I read Yamauchi et al. article [1] with great interest as they investigated the effectiveness and safety of adjuvant olaparib in a subset of Japanese patients with high-risk early breast cancer who had BRCA1- or BRCA2-mutations. This subset was drawn from the phase 3 OlympiA trial. They came to the conclusion that the efficacy and safety analysis results were consistent with the OlympiA population worldwide, indicating that the conclusions from the global study can be applied to clinical practice in Japan. As a secondary endpoint, safety outcomes were also examined, with adverse events such as pneumonitis, radiation pneumonitis, myelodysplastic syndrome, acute myeloid leukemia, and new primary cancer other than MDS or AML being of particular interest. Data on kidney function among olaparib-treated patients are lacking, though. In a recent study, the incidence of any acute kidney injury (AKI), which is defined as a rise in serum creatinine of 1.5 times or more from baseline in the first 12 months after treatment with olaparib or niraparib in patients with ovarian cancer, was examined. They found that of 269 patients, 60 (22.3%) developed AKI, including 43/194 (22.1%) olaparib-treated patients and 17/75 (22.7%) niraparib-treated patients.
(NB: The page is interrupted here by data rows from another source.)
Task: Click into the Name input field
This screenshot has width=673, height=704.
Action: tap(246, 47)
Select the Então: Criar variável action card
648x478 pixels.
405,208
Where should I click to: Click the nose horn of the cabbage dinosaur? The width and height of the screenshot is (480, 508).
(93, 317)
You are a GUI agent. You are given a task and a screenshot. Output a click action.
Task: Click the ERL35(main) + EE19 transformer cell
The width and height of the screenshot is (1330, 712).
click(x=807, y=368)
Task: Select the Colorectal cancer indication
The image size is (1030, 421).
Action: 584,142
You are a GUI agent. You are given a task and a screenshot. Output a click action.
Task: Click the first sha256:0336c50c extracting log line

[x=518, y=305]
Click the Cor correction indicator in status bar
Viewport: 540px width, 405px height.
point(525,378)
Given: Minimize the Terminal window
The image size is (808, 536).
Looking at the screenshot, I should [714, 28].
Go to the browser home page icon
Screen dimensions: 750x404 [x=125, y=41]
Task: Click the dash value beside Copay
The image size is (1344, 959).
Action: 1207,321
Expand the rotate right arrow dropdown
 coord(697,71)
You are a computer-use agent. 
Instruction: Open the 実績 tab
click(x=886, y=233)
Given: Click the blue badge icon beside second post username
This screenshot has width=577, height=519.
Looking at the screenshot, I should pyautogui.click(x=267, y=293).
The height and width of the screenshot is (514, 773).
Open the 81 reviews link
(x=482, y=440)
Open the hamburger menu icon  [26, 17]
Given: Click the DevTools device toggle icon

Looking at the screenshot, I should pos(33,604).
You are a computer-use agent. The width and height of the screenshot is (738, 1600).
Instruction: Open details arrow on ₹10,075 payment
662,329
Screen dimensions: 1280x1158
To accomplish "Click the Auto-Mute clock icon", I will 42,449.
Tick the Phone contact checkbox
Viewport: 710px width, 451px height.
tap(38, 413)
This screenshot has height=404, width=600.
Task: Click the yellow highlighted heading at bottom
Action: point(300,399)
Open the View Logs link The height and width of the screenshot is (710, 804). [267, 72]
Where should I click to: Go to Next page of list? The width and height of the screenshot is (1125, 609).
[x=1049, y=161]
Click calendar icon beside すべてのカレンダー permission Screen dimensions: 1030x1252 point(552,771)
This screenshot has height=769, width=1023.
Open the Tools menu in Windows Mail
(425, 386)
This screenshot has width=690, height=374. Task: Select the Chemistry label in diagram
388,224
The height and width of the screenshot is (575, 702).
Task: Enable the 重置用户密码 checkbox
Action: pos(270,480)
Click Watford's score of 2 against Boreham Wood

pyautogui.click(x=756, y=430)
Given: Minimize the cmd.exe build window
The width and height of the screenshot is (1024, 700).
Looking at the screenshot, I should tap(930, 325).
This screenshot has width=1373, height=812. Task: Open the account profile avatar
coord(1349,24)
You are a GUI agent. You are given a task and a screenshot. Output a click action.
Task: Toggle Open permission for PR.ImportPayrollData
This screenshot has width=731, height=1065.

Only 9 of 269 (3.3%) had AKI attributable to the olaparib or niraparib According to their findings, AKI is frequently experienced after taking olaparib or niraparib, as well as a brief decline in eGFR; however, sustained AKI that can be directly attributed to olaparib or niraparib, as well as long-term estimated glomerular filtration rate decline, are rare [2]. In conclusion, AKI may be regarded as a side effect in high-risk, early breast cancer patients with BRCA1 or BRCA2 mutations who are taking olaparib.